§ Text passage:
**********
In examining the charge that, for some reason or other, they neglected their mission at a crisis of supreme importance, we must recall that few of us believed that a great war would occur until we actually heard the declaration. No indictment of the clergy is valid which presupposes that they are more sagacious or far-seeing than the rest of us. Yet, however much we may have doubted the actual occurrence of war, we have known for years, and have quite complacently commented upon, the danger that half of Europe would sooner or later be involved in the horrors of the greatest war in history. Now it is notorious that the Christian Churches have done little or nothing, in proportion to their mighty resources and influence, to avert this danger. No collective action has been taken, and relatively few individuals have used their influence to moderate or obviate the danger. The supreme head of the most powerfully organised and most cosmopolitan religious body in the world, an institution which has its thousands of ministers among each of the antagonistic peoples—I mean the Church of Rome—gave his attention to minute questions of doctrine and administration, and bemoaned repeatedly the evil spirit of our age, but issued not one single syllable of precise and useful direction to the various national regiments of his clergy in connection with this terrible impending danger. The heads or Councils of the various Protestant bodies were equally remiss. Here and there individual clergymen joined associations, founded by laymen, which endeavoured to maintain peace and to secure arbitration upon quarrels, and one Sunday in the year was set aside by the pulpits for the vague gospel of peace. But in almost all cases these movements were purely secular in origin, and the few movements of a religious nature have been obviously founded only to keep the idealism linked with a particular Church, have had no great influence, and have been too vague in their principles to have had any effect upon the growing chances of a European war. There is no doubt that the Churches have remained almost dumb while Europe was preparing for its Armageddon.

I speak of the clergy, but in our time the responsibility cannot be confined to these. Even in the Church of England the laity have now a considerable influence, and in the other Protestant bodies they have even more power in the control of policy. No doubt the duty of initiative and of work in such matters lies mainly with the more leisured and more official interpreters of the Christian spirit, yet it would be absurd to restrict the criticism to them. The various Christian bodies, as a whole, have confronted a very grave and imminent danger with remarkable indifference, although that danger could become an actual infliction only by seriously immoral conduct on the part of some nation. They saw, as we all saw, the vast armies preparing for the fray, the diplomatists betraying an increasing concern about the relations between their respective nations, the press embittering those relations, and a pernicious and provocative literature inflaming public opinion. We all saw these things, and knew that a war of appalling magnitude would follow the first infringement of peace. Yet I think it will hardly be controverted that the Churches made no serious effort to avert that calamity from Europe. They were deeply concerned about unbelief, about personal purity, about the cleanness of plays and books and pictures, even about questions of social reform which a rebellious democracy forced on them; but they took no initiative and performed no important service in connection with this terrible danger.

That is the indictment which many bring against Christianity, and we have now to consider the general defence. I will examine later a number of religious pronouncements about the war, and will discuss here only a few general pleas which are put forward as a defence against the general indictment.
**********
§ Stored rows:

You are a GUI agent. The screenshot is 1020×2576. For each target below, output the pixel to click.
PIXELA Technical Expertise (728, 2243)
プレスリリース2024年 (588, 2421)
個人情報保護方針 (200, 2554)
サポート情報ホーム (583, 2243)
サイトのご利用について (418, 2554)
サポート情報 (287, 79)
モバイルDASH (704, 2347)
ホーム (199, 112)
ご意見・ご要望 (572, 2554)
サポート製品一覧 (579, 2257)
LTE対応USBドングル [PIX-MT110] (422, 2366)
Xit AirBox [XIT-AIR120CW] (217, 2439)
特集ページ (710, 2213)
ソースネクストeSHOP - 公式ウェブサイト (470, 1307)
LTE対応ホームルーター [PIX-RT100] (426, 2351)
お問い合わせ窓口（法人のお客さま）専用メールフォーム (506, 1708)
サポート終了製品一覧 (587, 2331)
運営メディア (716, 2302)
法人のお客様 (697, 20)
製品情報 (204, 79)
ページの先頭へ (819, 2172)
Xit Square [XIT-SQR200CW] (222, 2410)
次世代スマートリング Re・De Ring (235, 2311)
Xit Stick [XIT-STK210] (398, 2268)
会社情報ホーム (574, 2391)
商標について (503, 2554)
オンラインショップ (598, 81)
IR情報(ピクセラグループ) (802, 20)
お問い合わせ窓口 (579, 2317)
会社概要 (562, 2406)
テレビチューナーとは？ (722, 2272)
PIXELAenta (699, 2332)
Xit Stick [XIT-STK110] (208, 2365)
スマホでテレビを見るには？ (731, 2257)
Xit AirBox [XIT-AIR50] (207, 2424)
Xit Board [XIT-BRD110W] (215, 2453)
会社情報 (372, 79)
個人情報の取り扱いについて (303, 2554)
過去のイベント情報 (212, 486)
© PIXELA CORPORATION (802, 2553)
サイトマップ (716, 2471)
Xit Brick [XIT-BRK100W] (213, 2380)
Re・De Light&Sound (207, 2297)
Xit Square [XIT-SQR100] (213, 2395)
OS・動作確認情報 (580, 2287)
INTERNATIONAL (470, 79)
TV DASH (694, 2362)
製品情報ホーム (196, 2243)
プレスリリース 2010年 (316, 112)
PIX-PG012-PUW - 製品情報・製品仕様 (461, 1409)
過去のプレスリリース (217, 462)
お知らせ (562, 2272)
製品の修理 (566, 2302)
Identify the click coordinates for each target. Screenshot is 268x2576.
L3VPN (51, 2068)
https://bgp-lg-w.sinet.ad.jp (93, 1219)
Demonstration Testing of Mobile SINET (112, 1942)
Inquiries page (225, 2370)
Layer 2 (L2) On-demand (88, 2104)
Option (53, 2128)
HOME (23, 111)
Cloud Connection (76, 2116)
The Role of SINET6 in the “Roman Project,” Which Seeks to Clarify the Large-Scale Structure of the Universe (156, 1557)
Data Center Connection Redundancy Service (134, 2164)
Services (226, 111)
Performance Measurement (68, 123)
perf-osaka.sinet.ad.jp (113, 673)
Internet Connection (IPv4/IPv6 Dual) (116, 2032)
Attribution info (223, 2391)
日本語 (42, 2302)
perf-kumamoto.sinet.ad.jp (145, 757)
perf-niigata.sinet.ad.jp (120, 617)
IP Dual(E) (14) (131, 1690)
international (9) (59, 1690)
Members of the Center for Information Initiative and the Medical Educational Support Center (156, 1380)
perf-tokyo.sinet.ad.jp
**********
§ Exercise instructions: According to the text on the Churches and the coming war, what were the Churches deeply concerned about? List each matter. The data above comes from a different source than the text.

§ Finished task:
- Unbelief
- Personal purity
- The cleanness of plays, books, and pictures
- Questions of social reform that a rebellious democracy forced on them